Now, I have the board-design as belows,
Digital Data Stream(1 to 5Mbytes/s) ==> 64Kbytes FIFO (IDT7208 chip) ==> PPI
Card on ISA[but possible we substitute with PCI such PCI-1751 or PCIO-24 or
use EPP LPT Port) ==> PC PIII-833MHz==> Save to File
I want to capture the Data Stream to files, and we prefer to do that on
Linux OS. The problem is,
1. Capture Methode from modules
2. If we get data directly from user spaces(using ioperm), many data
some time lost.
Adolfo
-----Original Message-----
From: David Olofson [SMTP:[EMAIL PROTECTED]]
Sent: Monday, November 19, 2001 3:58 AM
To: [EMAIL PROTECTED]
Subject: Re: [rtl] DMA programming
On Sunday 18 November 2001 01:52, Adolf Ahmad MS wrote:
> Dear All,
>
> I have one problem to acquire data stream with speed 1 Mbytes/s,
so if
> we use "Rtirq" (interrupt method) we will loss much data.

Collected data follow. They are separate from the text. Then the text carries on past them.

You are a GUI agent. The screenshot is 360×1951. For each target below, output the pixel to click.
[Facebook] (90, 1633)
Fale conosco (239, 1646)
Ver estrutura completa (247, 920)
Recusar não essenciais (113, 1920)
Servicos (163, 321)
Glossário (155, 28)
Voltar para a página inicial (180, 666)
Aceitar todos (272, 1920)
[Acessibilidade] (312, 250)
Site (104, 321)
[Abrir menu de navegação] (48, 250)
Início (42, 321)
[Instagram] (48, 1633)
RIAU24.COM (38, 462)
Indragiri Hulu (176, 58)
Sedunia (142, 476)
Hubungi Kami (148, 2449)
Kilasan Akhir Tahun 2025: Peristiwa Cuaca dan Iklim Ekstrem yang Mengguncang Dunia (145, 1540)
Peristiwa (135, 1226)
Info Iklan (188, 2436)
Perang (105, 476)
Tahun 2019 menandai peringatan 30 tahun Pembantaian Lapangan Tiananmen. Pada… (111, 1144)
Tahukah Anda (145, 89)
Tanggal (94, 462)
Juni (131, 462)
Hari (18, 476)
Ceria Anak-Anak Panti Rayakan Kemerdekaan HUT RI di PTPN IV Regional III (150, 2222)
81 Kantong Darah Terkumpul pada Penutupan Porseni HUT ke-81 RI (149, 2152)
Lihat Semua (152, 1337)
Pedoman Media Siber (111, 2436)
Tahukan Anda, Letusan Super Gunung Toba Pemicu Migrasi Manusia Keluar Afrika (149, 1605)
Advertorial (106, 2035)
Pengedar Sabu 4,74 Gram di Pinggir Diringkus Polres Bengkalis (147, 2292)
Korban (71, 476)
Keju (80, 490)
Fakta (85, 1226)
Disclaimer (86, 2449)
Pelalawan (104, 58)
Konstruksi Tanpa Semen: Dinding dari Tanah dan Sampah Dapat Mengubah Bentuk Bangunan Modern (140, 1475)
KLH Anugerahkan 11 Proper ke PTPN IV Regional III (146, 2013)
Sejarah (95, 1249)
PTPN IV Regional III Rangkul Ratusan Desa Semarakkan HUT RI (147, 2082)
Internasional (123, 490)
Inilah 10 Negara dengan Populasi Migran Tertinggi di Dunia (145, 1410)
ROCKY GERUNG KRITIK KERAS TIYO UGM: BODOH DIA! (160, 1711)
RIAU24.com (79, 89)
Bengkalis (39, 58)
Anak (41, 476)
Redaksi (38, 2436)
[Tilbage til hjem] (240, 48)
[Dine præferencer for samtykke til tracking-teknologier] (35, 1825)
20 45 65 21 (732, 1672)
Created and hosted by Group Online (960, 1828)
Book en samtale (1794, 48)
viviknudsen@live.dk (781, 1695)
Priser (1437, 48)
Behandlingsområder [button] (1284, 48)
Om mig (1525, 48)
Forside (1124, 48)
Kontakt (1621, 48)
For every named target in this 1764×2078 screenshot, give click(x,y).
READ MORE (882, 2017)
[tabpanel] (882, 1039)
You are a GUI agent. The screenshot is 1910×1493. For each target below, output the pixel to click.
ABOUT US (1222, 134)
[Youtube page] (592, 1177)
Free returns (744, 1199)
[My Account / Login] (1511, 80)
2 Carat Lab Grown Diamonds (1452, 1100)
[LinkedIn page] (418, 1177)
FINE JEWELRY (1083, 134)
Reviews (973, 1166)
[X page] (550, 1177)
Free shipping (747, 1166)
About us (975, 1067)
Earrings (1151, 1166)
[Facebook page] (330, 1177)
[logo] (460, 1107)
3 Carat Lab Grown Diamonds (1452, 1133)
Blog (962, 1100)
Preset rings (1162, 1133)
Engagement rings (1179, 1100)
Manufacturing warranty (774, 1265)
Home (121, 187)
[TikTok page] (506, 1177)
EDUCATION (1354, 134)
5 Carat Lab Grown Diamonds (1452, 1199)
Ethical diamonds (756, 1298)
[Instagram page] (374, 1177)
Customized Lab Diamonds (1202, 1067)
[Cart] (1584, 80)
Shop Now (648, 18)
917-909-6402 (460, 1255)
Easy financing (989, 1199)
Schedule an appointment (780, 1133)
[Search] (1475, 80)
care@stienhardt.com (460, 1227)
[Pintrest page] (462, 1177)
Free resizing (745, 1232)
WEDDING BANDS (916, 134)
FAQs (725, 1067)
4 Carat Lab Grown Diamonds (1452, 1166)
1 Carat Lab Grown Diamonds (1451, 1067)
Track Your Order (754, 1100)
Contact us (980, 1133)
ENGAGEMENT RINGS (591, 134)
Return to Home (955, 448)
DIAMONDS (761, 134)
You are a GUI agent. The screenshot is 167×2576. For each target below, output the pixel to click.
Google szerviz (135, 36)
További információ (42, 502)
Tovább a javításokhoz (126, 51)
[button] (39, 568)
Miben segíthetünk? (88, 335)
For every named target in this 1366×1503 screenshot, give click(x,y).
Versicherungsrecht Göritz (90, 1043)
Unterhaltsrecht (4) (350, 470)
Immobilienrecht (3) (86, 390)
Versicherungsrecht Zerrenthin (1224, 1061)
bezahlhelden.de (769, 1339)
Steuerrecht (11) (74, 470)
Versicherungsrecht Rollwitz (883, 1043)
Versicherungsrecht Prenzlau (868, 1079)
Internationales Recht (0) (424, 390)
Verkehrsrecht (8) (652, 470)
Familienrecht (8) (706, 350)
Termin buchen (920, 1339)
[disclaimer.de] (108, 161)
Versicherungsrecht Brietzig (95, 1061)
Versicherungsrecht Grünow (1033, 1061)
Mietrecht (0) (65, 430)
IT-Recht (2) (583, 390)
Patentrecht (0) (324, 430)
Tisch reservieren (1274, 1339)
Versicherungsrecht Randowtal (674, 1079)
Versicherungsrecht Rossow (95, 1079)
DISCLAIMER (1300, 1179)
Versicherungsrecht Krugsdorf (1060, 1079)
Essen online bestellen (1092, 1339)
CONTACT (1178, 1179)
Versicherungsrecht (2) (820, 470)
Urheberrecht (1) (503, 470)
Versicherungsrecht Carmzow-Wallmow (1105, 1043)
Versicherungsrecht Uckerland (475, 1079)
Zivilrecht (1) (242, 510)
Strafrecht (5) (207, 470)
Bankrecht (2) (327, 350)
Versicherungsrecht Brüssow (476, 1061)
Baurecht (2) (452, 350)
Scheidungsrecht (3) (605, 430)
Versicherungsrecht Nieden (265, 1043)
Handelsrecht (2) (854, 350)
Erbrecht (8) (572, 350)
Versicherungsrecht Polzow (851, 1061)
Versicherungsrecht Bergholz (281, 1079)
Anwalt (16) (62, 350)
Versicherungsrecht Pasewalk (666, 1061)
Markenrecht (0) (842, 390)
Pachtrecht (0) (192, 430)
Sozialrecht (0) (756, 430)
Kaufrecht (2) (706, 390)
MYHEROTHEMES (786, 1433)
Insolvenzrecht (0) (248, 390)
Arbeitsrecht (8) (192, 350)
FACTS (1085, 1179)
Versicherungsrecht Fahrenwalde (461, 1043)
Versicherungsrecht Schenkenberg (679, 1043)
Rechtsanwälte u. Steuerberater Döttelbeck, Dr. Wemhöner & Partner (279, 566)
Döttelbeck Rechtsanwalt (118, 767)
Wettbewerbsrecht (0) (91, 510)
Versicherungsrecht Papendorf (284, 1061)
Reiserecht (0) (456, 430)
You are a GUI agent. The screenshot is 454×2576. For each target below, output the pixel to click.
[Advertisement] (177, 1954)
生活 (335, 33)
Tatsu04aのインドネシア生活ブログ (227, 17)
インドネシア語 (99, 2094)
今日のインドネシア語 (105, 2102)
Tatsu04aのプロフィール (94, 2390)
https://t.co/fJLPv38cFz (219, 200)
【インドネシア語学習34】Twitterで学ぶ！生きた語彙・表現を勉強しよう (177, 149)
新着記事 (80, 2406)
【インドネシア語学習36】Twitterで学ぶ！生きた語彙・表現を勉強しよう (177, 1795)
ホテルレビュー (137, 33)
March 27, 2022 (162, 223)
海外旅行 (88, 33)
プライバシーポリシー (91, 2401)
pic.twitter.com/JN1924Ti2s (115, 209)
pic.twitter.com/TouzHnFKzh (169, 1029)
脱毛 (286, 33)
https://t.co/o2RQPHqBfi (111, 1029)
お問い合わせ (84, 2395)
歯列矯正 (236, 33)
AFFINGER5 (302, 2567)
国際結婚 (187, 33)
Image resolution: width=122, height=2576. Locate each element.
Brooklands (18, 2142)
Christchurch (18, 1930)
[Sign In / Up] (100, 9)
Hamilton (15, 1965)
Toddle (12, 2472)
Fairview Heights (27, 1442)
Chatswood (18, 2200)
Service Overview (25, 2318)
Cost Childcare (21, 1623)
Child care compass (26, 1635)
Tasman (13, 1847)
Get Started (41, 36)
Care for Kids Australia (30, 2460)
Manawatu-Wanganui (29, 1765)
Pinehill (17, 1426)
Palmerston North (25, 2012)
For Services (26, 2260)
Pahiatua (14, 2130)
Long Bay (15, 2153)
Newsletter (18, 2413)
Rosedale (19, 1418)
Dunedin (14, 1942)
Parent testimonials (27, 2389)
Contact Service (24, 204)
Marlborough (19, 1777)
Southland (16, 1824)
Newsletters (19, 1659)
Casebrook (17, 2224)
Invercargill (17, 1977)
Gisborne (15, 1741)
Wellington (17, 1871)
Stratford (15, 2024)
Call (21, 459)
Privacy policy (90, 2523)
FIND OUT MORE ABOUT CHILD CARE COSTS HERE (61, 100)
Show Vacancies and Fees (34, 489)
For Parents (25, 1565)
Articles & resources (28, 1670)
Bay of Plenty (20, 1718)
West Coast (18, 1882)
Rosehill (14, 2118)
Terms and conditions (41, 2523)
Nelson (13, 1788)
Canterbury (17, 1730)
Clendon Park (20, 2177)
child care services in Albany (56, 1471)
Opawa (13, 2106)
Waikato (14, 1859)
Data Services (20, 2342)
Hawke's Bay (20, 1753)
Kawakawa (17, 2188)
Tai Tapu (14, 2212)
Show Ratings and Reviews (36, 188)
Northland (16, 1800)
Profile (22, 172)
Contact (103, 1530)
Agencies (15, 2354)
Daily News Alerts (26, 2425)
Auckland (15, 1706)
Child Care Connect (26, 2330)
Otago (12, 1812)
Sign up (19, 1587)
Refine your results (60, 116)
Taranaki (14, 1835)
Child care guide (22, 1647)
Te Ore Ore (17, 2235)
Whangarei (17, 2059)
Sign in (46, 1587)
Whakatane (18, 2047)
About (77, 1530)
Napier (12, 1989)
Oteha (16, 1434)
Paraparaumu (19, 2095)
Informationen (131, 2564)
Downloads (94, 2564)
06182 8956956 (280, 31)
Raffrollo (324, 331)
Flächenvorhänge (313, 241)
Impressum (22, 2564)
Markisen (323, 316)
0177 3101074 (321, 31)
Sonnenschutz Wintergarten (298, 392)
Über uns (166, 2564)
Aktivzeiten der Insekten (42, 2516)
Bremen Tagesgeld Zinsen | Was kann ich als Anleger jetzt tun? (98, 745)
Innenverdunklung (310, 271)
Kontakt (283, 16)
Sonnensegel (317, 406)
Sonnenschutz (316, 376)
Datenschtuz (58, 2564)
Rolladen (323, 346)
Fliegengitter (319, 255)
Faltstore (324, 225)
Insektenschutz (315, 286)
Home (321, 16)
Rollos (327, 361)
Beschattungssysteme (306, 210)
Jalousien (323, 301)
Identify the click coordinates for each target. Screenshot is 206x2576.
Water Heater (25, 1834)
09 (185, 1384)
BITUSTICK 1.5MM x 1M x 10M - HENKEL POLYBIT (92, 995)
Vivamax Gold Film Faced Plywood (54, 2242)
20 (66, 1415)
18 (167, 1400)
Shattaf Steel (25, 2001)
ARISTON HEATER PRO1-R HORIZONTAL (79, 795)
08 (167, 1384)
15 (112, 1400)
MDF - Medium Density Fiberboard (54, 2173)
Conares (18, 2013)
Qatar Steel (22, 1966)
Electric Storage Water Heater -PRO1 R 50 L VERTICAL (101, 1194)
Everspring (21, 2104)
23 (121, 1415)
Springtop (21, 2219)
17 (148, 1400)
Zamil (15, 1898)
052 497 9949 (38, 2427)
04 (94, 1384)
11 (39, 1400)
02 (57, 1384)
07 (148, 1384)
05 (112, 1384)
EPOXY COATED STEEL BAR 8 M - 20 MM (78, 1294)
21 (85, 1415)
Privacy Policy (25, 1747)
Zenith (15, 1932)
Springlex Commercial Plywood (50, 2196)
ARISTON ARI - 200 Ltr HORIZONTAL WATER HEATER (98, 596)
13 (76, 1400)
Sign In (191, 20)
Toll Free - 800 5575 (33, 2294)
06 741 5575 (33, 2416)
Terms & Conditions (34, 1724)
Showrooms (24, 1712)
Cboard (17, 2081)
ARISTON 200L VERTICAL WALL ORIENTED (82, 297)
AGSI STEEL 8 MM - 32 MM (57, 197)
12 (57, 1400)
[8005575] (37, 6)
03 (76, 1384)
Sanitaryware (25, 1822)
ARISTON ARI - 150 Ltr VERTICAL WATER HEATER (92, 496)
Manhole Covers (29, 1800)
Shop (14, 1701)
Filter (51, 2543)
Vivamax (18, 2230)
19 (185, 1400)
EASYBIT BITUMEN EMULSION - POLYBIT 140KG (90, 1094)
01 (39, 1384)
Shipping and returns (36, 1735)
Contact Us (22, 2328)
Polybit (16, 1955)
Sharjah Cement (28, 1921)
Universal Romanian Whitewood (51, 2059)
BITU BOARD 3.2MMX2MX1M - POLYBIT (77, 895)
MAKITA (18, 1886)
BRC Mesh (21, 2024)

Note that you if you're in control of what hardware you use, you
don't
*have* to handle one IRQ per sample. If there are FIFO buffers and
prescalers, or the IRQs can be triggered by the half-full/half-empty
signals from the FIFOs, you can pump a block of samples for each
IRQ.
You still get the port access overhead (unless you have memory
mapped
FIFO "ports"), but it might work...
> If you have experience to acquire the high speed data using DMA
single
> or double buffering in Linux, would you like to send me the
examples
I haven't programmed serious DMA stuff since the days of the Amiga,
and
the last time I did it was under DOS for some SoundBlaster card,
IIRC.
So, sorry; no RTL examples.
> (both "how to acquire the data stream from outside ?" and also
Not quite following... Are you thinking about configuring the DAQ
card,
and/or setting up the DMA controller for the transfer?
Very hardware dependant stuff (except for the part of the DMA done
by the
PC chipset) - you probably need to be more specific to get useful
info.
> " how to get the data from DMA memory " without loss any data).
If you don't have double DMA buffers, cicular DMA buffers or DMA
buffers
+ hardware FIFOs, there's no way to avoid missing a few samples. You
*must* use hardware that one way or another cuts your ISR some
slack. If
the ISR starts up exactly when the DMA pointer wraps, and the ISR
starts
reading from the start of the DMA buffer, the first few bytes will
already be overwritten by the time the ISR starts.
What you usually can do, even without explicit hardware support, is
to
simulate a circular DMA buffer using an RTL oneshot timer thread
triggered by the "DMA completion ISR". Have the ISR start reading in
the
middle, grabbing the last half of the DMA buffer. Then wait for the
timer
thread to wake up after approximately 50% of one period, to grab the
first half of the buffer. That way, you'll always be reading at
least
half a buffer away from the DMA pointer, which gives you plenty of
margin
to handle the scheduling jitter.
Of course, to make an "instant start" without dropping the first
half DMA
buffer entirely, you need to set up the delayed thread when you
start the
DMA, so that it can grab the first half of the buffer before the DMA
wraps and starts overwriting the data.